We emphasize the following aspects of alcohol abuse:

feeling of guilty and remorse (45,9%); abrupt amnesia for not remembering what happened in the night that they had drunk (31,7%); feeling hurt or impaired due to the drink consumption (29,6%); concerns from relatives, friends or healthcare professionals who advised the interviewed to interrupt the consumption (51,5%). There was not association between presence and alcoholic beverages consumption (23% and 26%). Indigenous diagnosed with referred arterial hypertension drank less alcoholic beverages (14,2%vs 85,8% p=0,009), but, when they drank, they had a larger amount than those with referred hypertension [55,3(72,2) vs 33,3(62,2) grams of Ethanol p=0,008]. The common mental disorder was identified in 45,7% of the individuals, being highlighted the following items: reporting of frequent headaches (69,5%), feeling nervous, anxious or worried (66,2%), feeling sad in the last days (56,0%), sleeping badly (55,2%) and having upset stomach (42,9%). Additionally, 7.3% reported the idea of committing suicide, and 4,2% felt themselves unable to play a useful role. We verified positive association between alcoholic beverage consumption and male gender (2.72, CI-2,12-3,48); smoking (1.29, CI-1.06-1.56); and living in rural area (2.09, CI-1.61-2.72). However, the action was protective for the age (0.98, CI-0,98-0,99), intake of natural foods (0.97, CI-0,95-0,99), and absence of dyslipidemias (0.75, CI-0,62-0,9). Among those diagnosed with common mental disorder, the arterial hypertension was found in 30,3% and the alcohol consumption once a month in 22,1%.
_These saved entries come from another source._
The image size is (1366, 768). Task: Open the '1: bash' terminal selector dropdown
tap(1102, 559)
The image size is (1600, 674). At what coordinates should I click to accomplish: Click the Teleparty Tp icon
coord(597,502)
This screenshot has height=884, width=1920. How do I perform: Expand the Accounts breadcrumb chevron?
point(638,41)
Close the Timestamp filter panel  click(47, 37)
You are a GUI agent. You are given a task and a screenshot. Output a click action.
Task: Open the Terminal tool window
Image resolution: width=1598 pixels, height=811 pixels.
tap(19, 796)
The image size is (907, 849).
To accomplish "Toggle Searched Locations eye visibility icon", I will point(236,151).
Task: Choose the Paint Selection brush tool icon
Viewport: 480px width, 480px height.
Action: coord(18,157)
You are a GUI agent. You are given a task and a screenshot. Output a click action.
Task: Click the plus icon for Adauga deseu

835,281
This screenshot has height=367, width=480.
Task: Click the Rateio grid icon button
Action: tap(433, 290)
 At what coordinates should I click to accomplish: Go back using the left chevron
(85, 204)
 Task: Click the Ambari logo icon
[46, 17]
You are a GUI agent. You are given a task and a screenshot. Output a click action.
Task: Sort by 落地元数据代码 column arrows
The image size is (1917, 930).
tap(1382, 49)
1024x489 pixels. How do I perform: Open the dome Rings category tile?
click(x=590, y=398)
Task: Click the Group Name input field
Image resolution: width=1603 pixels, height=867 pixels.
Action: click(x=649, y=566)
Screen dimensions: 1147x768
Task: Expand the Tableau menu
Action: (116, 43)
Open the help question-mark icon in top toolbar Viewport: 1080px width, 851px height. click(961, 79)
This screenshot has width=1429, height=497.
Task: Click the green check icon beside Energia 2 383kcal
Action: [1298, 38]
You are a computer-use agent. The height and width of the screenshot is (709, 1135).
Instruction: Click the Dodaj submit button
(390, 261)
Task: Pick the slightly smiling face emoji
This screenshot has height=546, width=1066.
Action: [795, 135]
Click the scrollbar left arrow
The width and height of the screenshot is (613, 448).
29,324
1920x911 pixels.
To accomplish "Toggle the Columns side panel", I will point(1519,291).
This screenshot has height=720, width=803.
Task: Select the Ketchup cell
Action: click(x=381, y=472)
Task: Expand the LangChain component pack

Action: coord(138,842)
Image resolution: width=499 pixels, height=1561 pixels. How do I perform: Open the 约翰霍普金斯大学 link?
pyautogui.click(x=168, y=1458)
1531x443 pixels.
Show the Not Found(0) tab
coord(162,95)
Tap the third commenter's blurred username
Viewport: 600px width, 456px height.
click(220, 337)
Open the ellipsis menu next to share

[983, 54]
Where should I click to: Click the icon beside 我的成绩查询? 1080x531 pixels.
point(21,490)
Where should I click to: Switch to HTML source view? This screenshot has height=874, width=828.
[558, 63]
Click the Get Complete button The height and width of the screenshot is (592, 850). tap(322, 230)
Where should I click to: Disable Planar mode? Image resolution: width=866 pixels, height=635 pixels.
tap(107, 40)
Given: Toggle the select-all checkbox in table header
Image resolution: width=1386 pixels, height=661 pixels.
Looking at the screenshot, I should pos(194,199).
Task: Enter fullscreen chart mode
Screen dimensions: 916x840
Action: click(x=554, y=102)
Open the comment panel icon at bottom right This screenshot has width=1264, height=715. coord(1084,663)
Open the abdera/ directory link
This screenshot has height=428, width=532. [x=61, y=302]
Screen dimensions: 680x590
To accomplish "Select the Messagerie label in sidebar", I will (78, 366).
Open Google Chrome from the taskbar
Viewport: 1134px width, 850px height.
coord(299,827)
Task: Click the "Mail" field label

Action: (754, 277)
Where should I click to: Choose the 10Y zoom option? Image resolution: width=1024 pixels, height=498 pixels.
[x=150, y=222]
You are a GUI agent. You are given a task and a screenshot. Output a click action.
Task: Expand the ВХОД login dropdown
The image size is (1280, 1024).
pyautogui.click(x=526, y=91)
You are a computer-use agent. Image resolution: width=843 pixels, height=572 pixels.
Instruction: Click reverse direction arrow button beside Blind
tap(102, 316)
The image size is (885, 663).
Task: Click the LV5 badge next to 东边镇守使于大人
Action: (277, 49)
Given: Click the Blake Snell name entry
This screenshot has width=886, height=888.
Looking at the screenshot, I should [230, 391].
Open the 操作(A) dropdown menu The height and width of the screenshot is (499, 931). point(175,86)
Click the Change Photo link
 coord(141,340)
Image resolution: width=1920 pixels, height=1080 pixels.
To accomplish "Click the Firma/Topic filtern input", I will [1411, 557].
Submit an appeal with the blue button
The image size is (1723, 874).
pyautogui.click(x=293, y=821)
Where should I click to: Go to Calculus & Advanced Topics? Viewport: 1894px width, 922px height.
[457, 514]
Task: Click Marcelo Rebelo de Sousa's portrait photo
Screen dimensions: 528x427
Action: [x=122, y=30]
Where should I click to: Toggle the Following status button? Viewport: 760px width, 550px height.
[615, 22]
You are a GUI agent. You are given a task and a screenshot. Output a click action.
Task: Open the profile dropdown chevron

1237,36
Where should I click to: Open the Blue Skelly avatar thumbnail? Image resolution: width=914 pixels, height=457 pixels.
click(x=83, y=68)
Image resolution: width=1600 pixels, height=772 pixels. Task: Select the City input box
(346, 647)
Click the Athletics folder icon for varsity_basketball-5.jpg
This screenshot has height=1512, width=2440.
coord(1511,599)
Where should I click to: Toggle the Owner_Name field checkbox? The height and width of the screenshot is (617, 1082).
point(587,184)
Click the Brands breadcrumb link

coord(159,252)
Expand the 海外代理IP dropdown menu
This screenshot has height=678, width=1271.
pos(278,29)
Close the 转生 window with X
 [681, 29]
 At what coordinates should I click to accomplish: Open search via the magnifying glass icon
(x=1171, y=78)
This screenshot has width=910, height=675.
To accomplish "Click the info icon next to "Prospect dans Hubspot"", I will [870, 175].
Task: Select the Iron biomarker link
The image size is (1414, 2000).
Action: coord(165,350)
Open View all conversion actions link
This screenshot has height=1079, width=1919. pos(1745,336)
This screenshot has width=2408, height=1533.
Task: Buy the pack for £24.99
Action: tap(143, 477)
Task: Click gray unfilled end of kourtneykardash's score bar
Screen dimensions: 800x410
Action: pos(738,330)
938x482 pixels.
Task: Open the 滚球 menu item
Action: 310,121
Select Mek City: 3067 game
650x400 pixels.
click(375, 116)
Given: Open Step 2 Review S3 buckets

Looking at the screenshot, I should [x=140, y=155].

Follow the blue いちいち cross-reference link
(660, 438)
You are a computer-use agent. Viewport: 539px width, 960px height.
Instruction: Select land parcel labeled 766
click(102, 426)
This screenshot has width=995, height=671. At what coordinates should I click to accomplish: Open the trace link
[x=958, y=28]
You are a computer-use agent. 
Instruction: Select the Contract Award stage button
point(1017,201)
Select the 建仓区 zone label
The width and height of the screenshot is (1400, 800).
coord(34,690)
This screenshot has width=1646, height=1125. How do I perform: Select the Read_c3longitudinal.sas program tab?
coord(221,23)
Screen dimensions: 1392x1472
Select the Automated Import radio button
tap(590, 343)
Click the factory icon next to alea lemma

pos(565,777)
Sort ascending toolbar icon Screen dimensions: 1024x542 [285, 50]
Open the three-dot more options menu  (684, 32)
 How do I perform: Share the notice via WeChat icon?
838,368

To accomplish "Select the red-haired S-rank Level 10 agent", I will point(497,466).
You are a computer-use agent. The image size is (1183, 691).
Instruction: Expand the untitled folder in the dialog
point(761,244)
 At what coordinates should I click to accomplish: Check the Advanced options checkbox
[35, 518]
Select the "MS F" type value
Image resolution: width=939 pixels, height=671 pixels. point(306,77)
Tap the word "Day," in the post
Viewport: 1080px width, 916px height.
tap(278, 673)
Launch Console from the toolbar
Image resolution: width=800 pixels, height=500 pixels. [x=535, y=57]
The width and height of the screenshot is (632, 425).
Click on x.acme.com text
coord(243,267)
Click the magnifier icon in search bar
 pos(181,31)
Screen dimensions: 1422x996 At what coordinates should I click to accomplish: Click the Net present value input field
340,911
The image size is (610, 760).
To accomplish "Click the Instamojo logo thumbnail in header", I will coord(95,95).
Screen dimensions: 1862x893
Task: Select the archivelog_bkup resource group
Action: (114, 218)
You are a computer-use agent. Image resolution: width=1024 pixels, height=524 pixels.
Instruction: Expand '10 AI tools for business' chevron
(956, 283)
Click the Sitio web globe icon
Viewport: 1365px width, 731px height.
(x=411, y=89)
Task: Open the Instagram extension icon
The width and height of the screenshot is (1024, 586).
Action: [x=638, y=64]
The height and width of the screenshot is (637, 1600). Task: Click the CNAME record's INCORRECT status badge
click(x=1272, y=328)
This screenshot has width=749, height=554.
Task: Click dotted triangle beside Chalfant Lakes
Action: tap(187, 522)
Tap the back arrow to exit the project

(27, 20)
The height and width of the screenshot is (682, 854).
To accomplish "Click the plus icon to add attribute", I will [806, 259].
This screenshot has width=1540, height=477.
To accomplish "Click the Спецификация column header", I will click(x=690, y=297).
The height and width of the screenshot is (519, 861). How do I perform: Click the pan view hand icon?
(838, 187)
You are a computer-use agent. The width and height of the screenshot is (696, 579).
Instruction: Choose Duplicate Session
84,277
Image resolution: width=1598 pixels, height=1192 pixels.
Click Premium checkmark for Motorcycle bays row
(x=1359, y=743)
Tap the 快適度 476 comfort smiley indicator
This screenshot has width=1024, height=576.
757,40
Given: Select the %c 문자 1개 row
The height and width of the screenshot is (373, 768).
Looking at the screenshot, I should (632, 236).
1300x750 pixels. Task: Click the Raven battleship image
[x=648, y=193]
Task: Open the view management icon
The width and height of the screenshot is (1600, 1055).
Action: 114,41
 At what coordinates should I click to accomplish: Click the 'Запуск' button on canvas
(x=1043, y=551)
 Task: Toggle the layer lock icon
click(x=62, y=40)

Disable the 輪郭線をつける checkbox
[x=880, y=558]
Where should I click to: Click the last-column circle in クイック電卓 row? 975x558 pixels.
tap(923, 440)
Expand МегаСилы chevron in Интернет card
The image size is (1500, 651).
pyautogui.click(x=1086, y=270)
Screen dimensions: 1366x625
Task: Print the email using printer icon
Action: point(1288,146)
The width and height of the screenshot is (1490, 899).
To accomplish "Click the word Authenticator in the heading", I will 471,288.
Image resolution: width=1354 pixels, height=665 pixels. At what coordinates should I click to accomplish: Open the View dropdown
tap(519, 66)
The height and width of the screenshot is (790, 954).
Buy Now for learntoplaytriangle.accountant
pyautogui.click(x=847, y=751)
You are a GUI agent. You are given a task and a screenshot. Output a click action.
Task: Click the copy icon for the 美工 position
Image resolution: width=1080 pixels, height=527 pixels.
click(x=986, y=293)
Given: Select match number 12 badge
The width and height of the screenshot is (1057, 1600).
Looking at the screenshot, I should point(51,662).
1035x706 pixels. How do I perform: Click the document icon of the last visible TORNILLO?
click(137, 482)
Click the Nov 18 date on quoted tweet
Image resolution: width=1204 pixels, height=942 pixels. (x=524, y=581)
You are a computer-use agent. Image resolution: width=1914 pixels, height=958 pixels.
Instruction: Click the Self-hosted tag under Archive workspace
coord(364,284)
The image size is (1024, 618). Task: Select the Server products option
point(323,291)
We observed a positive association of common mental disorder and:

living in the urban area (1.25, CI-1,02-1,54); unknowing the antecedents for diabetes (1.56, CI-1,24-1,96); and the alcohol consumption (1.01,CI-1,00-1,02). However, the absence of personal background of heart diseases was not protective (0.59, CI-0,48-0,73).

Conclusion:

We observed that the presence of arterial hypertension, alcoholic beverages consumption and common mental disorder were high in the Mura ethnicity. This finding may be explained for the approach and interaction among Indigenous and non-Indigenous, which favors cultural changes, especially in habits and lifestyle, increasing the risk of non-transferable chronic diseases.